Time is a quirky thing, isn’t it? All too often, we spend so much of our present fixated on the past or the future. Last week, I went to a casino. I spent money at the blackjack table. The amount doesn’t really matter. If today, I needed the money I spent at the casino, there is no amount of negotiating I can do to get that money back. The same is true of EVERY moment of our past. You cannot undo the moments of your past. Yet most of us (me included) will spend a great deal of time in discussion with our past. Many times, we label it regret. Familiar phrases include, “If only I had,” “Thing we be different now if,” and many other varieties.

 

Each one of these arguments with the past end the same way, we are where we are now. Fussing with the past does not change the present in any meaningful way. Similarly, the past cannot hurt our present. When we think about that happened in the past, even something painful, we experience new pain in the present based on how we think about the past event. It is not the past hurting us. For example, when I graduated from high school, the girl I dated at the time broke up with me shortly after graduation. Did it hurt at the time, absolutely. I was despondent for at least a few days. But today, the hurt of that event has no direct impact on me today. The only negative emotion I might experience today is in how I think about that event. I can choose to be sad today because of something that happened over 30 years ago, or I can look at that same event and think about how it opened the door to date the woman I would eventually marry (and to who I am happily married to today). The event itself has no power over me and nothing I can do will change the fact that she broke up with me.

 

And what of the future? Raise your hand if you have ever worried about something that might happen? Keep your hand up if when the thing happened, it was different than you expected? And in truth, did worrying about it have any impact on the event. Chances are the worry itself had no meaningful impact. Now, you may have done things that altered the event in some way, but the worry itself probably only succeeded in providing you with discomfort in the present. Worry, by itself, does not impact the future. I can spend hours worrying about something that might happen. The worry will not make it happen, nor will it prevent it from happening. When I was in college (any of the times I was in college…there were a few), I often worried about whether I would graduate…okay I only worried about that in undergraduate, because I was not very studious. The point to the story is this, the worry did not increase or decrease my likelihood of graduating. Spending more time studying, doing my homework, these are the things that impacted the likelihood of the event.

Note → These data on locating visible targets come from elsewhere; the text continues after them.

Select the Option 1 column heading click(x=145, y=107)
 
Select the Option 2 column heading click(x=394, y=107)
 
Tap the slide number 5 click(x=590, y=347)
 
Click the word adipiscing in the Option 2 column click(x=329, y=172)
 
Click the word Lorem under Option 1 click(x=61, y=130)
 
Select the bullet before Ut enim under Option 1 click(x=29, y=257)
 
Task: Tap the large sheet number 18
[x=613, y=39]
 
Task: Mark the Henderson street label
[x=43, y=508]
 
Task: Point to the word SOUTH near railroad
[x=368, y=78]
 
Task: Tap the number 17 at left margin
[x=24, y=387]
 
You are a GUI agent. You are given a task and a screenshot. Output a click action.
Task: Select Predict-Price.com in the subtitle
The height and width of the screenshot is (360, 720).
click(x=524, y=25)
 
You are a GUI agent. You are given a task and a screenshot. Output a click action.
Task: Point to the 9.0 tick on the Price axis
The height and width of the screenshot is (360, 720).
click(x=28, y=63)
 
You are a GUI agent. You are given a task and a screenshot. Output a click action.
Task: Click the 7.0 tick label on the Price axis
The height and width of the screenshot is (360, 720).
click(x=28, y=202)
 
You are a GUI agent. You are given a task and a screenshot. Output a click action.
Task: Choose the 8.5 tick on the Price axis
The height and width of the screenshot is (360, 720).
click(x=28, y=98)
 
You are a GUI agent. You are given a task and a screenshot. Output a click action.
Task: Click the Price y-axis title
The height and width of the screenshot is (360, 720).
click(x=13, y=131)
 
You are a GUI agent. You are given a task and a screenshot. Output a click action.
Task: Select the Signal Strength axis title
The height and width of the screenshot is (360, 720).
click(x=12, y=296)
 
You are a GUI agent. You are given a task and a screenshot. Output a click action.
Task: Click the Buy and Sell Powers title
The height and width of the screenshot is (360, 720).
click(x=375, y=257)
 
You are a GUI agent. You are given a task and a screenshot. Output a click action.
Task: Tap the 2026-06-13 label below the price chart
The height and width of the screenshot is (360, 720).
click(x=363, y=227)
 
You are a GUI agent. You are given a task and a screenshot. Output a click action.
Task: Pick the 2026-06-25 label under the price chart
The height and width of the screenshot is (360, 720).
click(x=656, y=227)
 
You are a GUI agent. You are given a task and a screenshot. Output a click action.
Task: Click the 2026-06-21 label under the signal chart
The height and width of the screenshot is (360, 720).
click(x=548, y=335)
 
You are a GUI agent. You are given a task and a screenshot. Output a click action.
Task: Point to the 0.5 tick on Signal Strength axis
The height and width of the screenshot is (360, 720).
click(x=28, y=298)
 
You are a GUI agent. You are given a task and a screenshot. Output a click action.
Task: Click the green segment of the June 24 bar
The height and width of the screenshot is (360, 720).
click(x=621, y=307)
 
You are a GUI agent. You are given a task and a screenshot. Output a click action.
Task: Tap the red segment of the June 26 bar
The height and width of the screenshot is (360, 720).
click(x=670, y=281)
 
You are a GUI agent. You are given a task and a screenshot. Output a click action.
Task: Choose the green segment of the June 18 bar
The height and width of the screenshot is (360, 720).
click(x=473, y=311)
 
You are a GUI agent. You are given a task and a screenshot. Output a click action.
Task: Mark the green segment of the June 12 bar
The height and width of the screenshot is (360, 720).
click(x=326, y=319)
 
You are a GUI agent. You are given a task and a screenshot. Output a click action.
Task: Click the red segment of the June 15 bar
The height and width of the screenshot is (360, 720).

The same can be said of job hunting. You can spend hours and hours worrying about whether you will get an interview, but none of that worrying will increase the chances of getting an interview. Spending time on interview prep, revising your resume, making connections with prospective employers, these are all things that will increase your chances of getting an interview.

 

Where does that leave us? You cannot change your past and the future is yet to be written. The only real control you have is the decisions you make in the present. Those decisions can be informed by the knowledge of your past and made in light of where you want to be in the future, but they are still made in the present. Energy spent regretting your past and worrying about your future is wasted and emotional discomfort you feel about the past or the future you are choosing to feel in your present. I am reminded of a song from one of my favorite musicals by Jon Larson, Rent. “There's only us, there's only this. Forget regret, or life is your's to miss. No other path, no other way. No day but today.”

 

Each of us only has now. The direction your life takes in the future depends 100% on what you do now. So what are you going to do?